### What is being asked
Pictures are to be omitted. Output only the lines from the one containing "Click the magenta loss color 4 swatch" through the end of the data, word for word.

### Information

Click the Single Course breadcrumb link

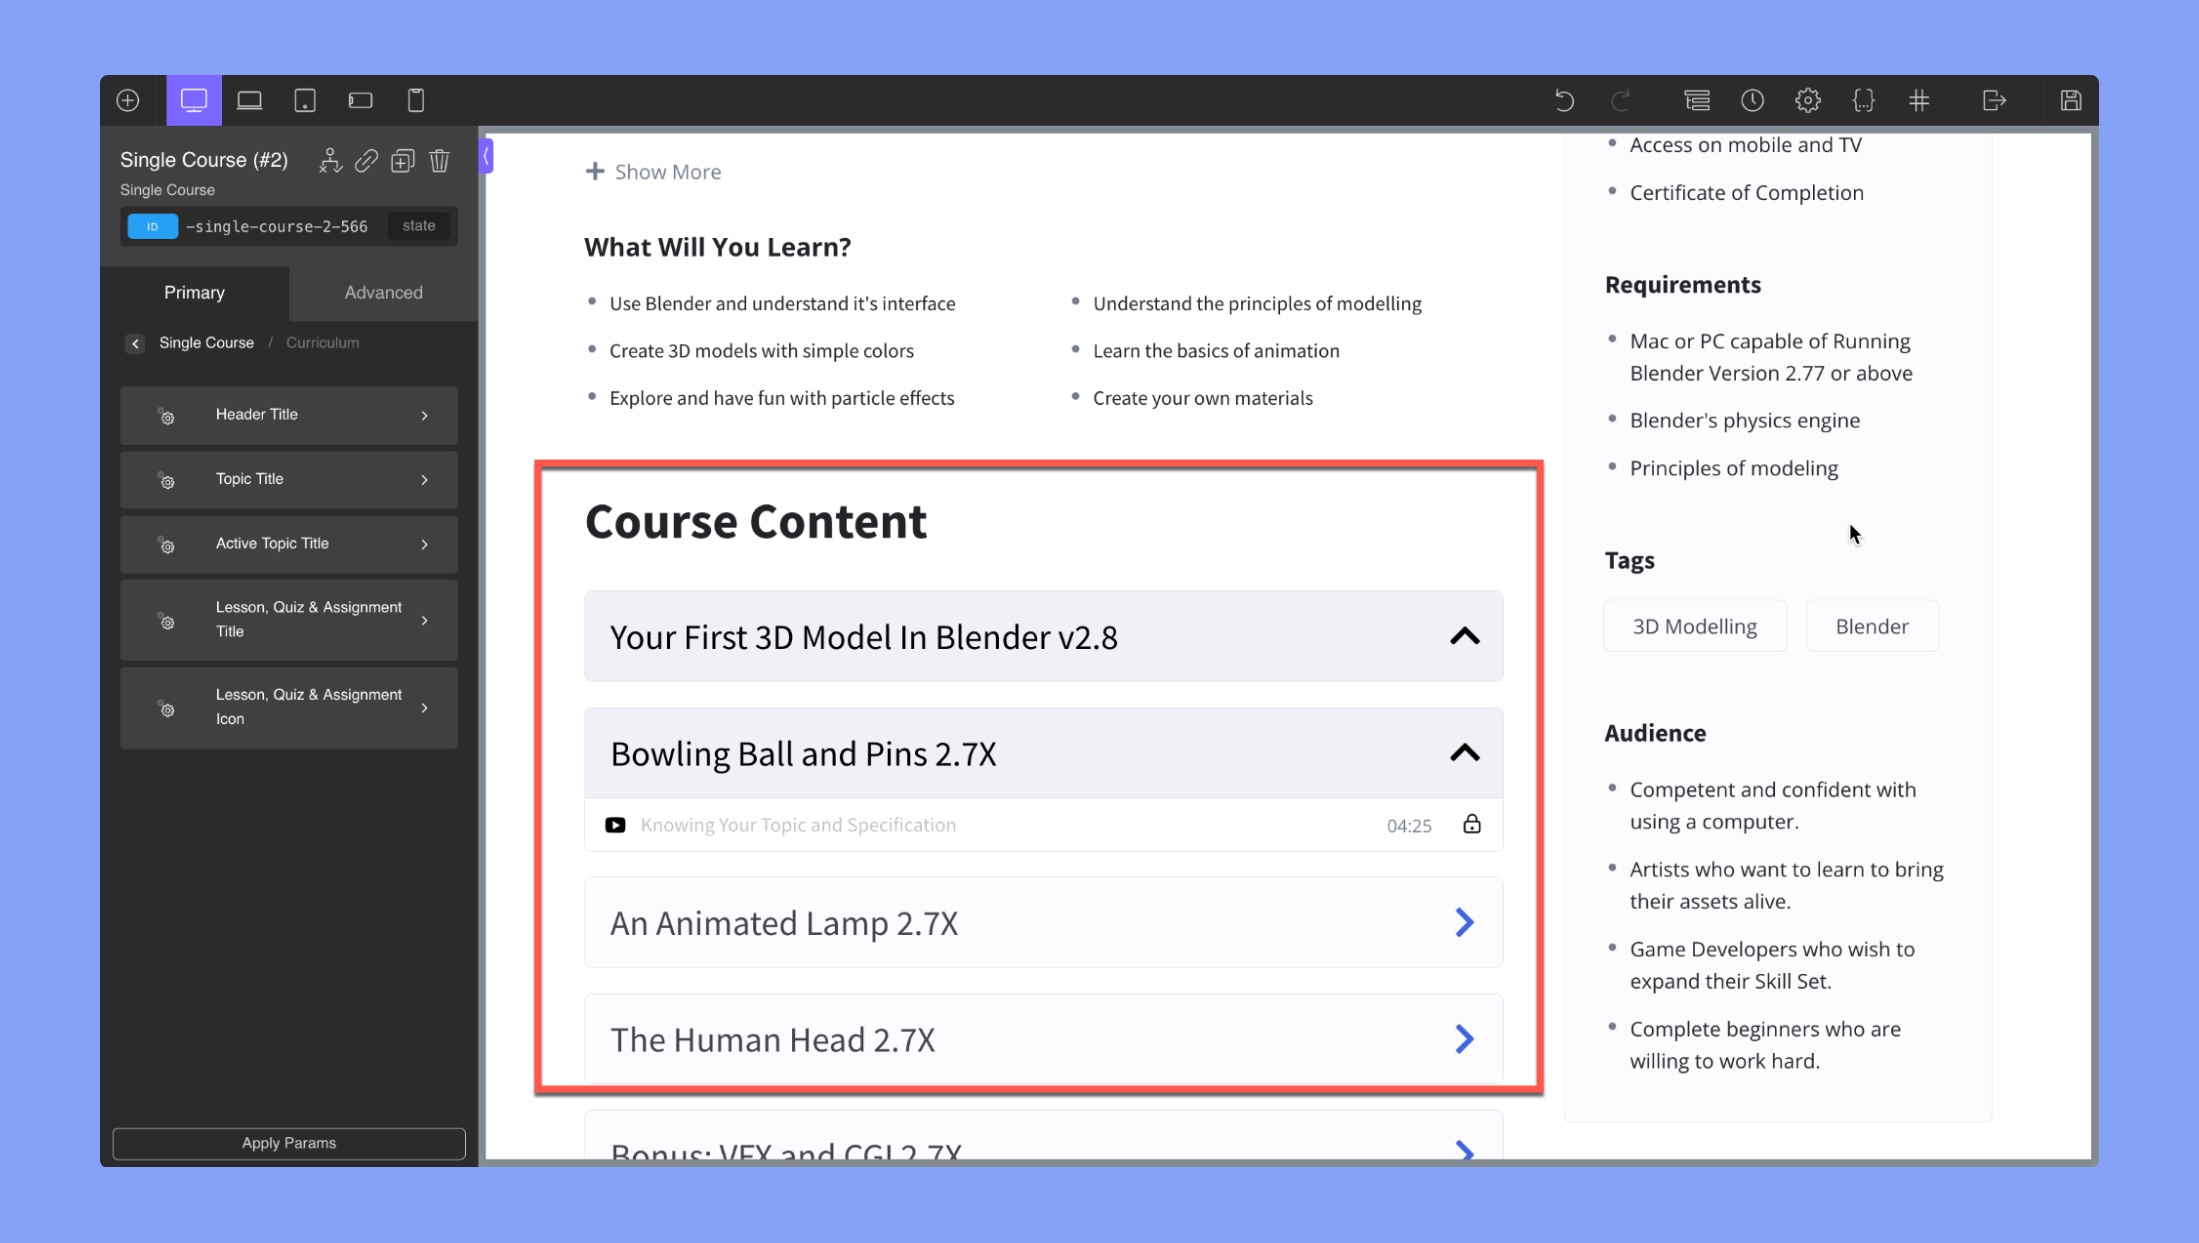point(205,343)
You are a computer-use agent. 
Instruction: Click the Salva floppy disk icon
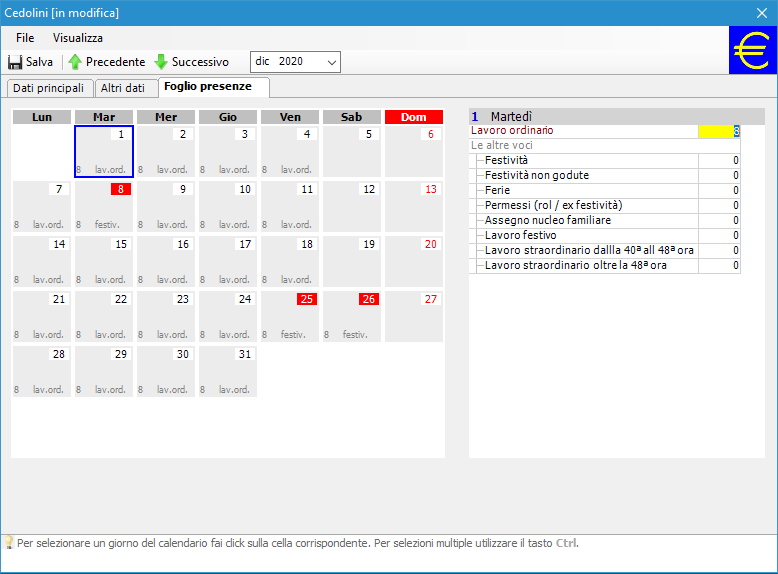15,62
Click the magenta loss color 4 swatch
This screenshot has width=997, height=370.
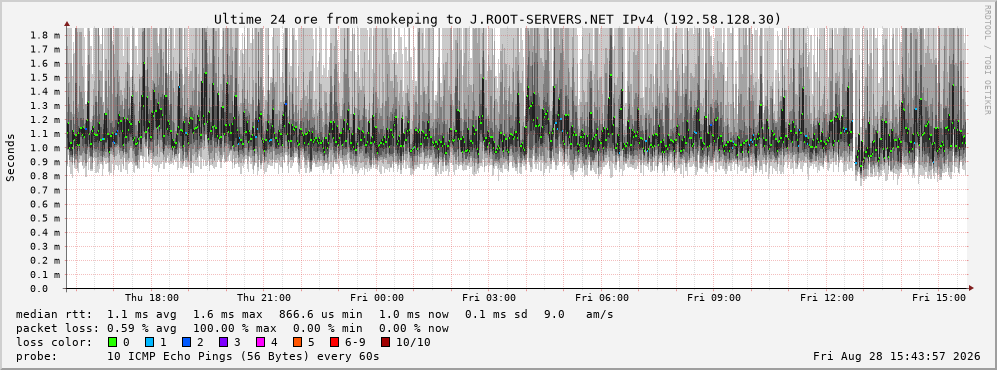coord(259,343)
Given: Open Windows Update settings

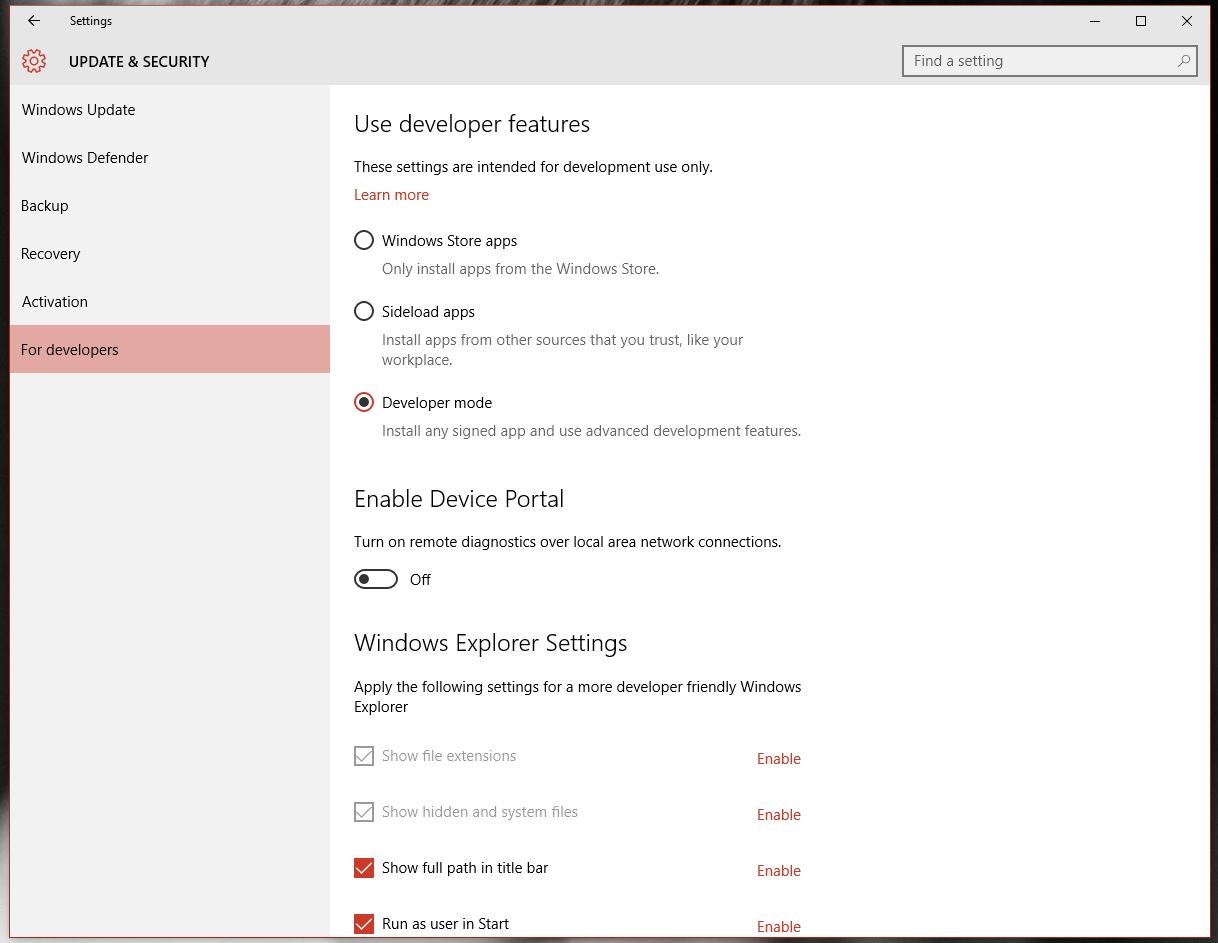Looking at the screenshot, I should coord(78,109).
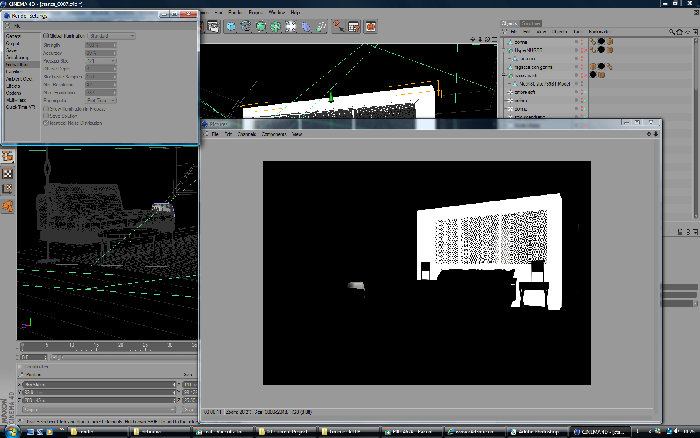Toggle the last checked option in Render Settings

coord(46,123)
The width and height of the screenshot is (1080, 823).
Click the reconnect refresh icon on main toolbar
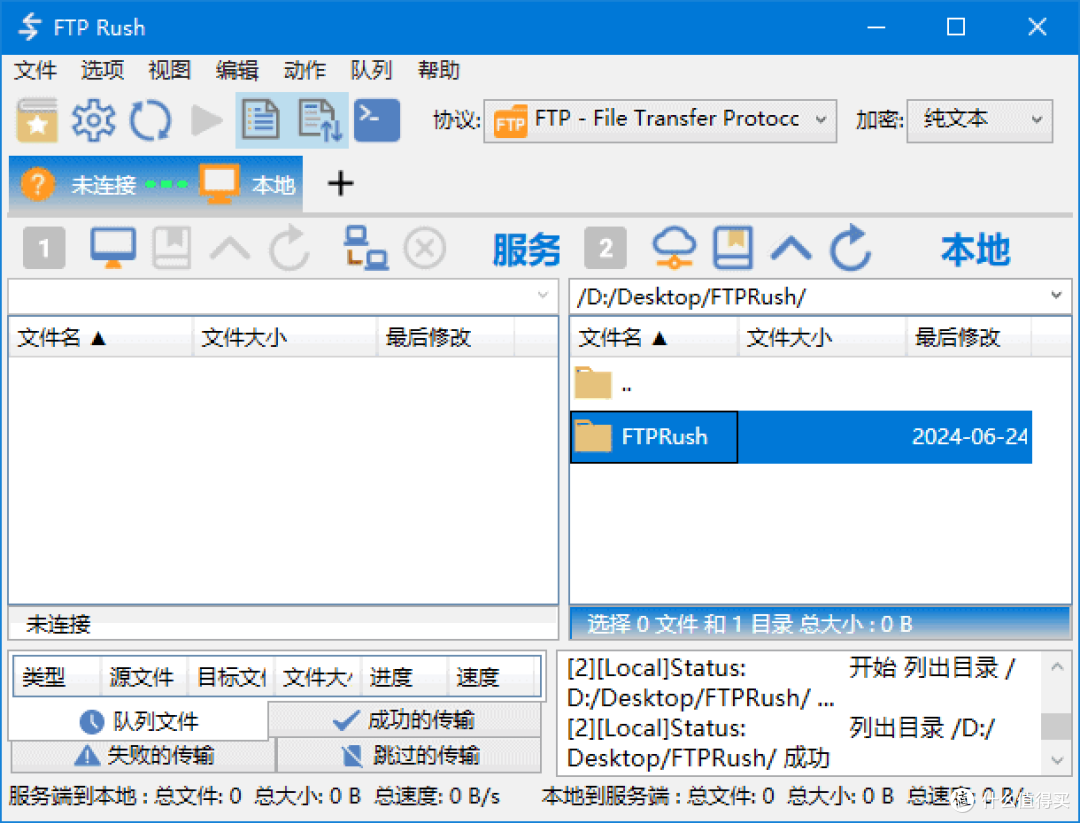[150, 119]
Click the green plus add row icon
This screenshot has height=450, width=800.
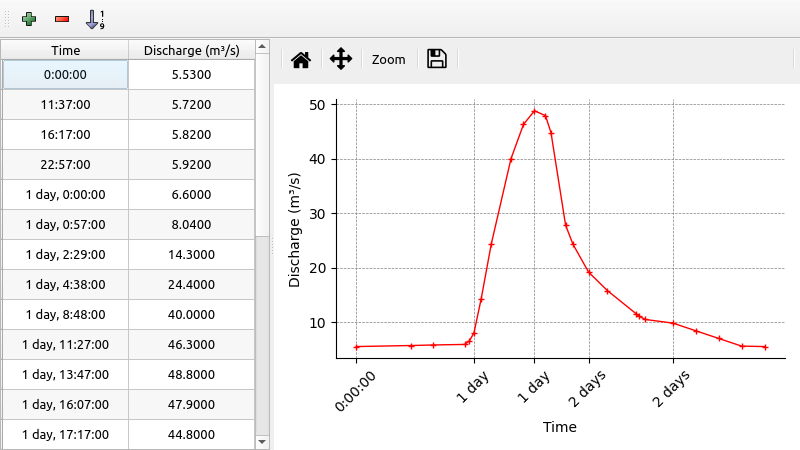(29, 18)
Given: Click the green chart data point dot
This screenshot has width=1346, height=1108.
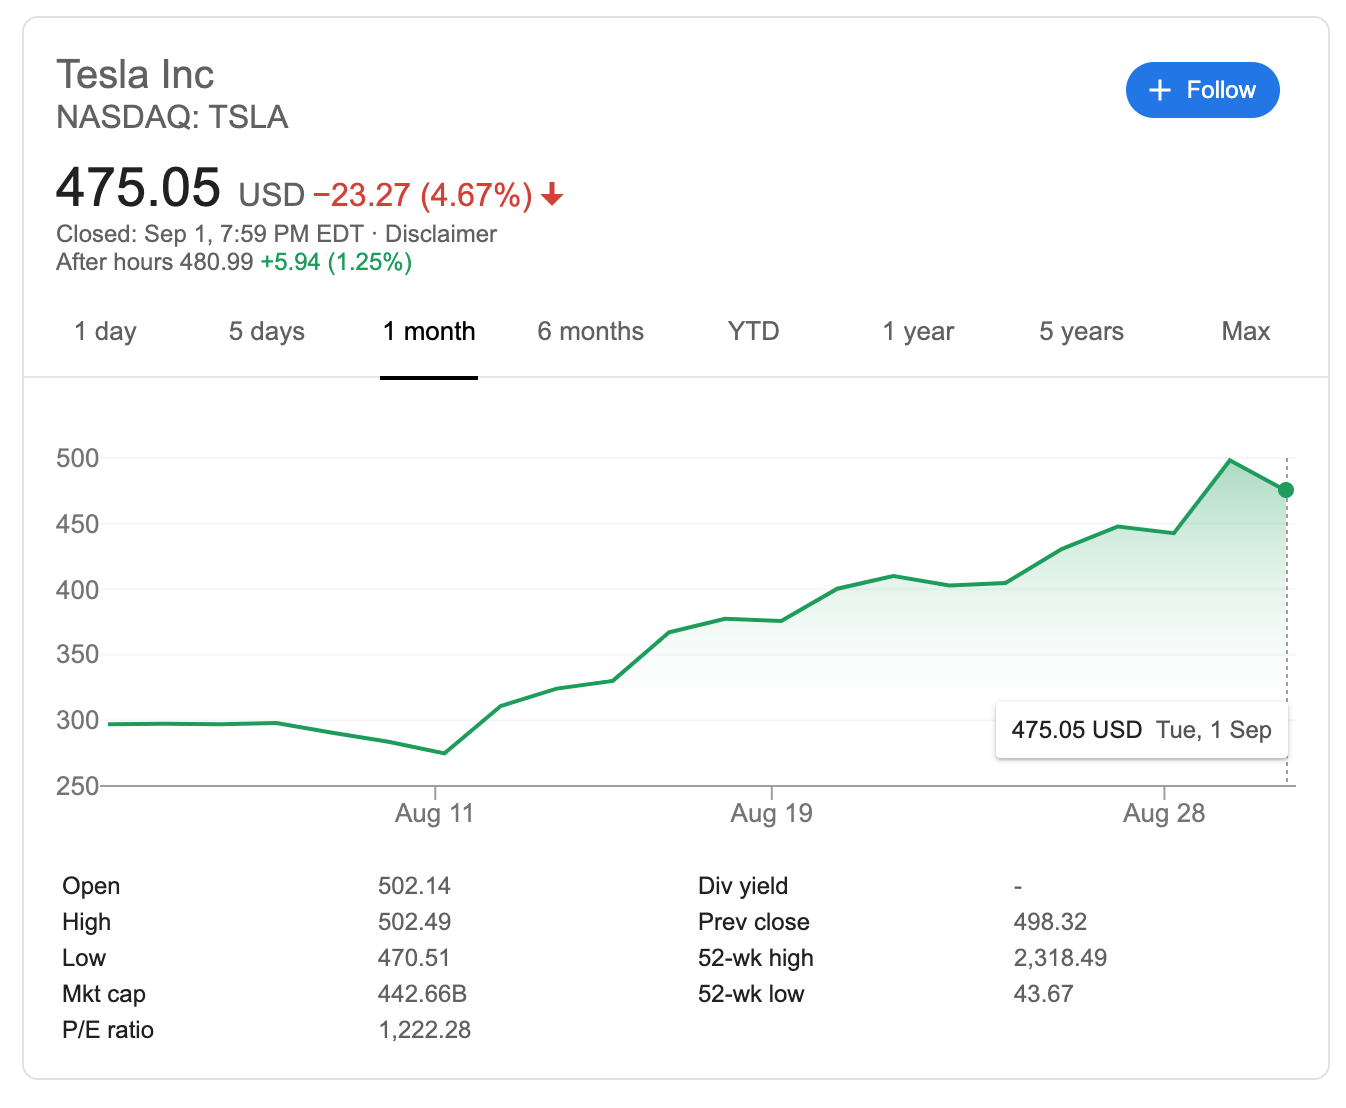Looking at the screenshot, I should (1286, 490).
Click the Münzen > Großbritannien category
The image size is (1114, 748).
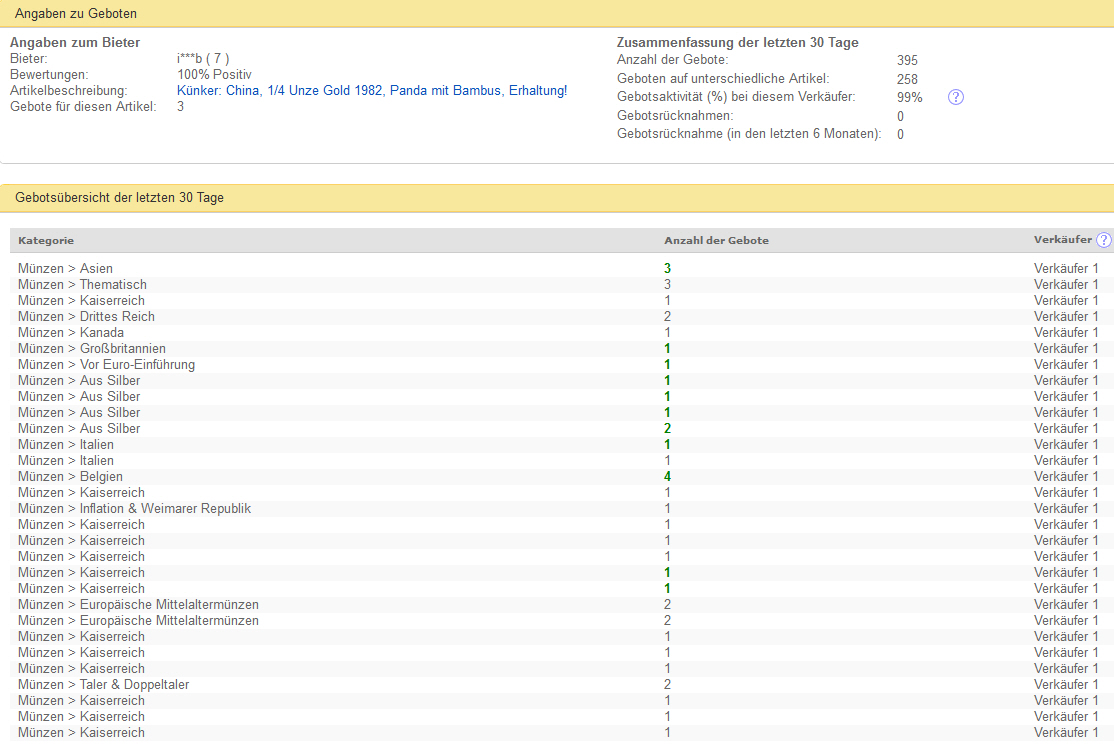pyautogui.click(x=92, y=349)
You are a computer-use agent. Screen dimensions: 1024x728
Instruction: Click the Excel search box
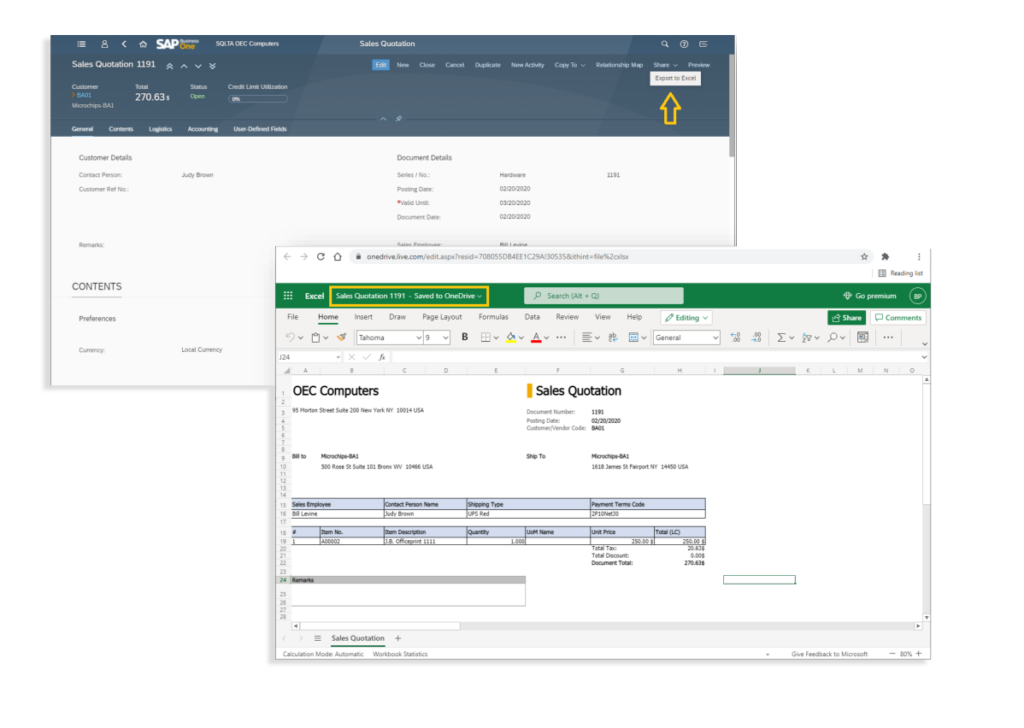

### Result of the exercise
Click the magenta loss color 4 swatch
This screenshot has width=997, height=370.
coord(259,343)
Given: Open Windows Update settings

Looking at the screenshot, I should coord(78,109).
Toggle the last checked option in Render Settings

coord(46,123)
The width and height of the screenshot is (1080, 823).
Click the reconnect refresh icon on main toolbar
[150, 119]
Click the green plus add row icon
This screenshot has height=450, width=800.
(29, 18)
Given: Click the green chart data point dot
This screenshot has width=1346, height=1108.
Looking at the screenshot, I should (1286, 490).
Click the Münzen > Großbritannien category
The image size is (1114, 748).
pyautogui.click(x=92, y=349)
You are a computer-use agent. Screen dimensions: 1024x728
Instruction: Click the Excel search box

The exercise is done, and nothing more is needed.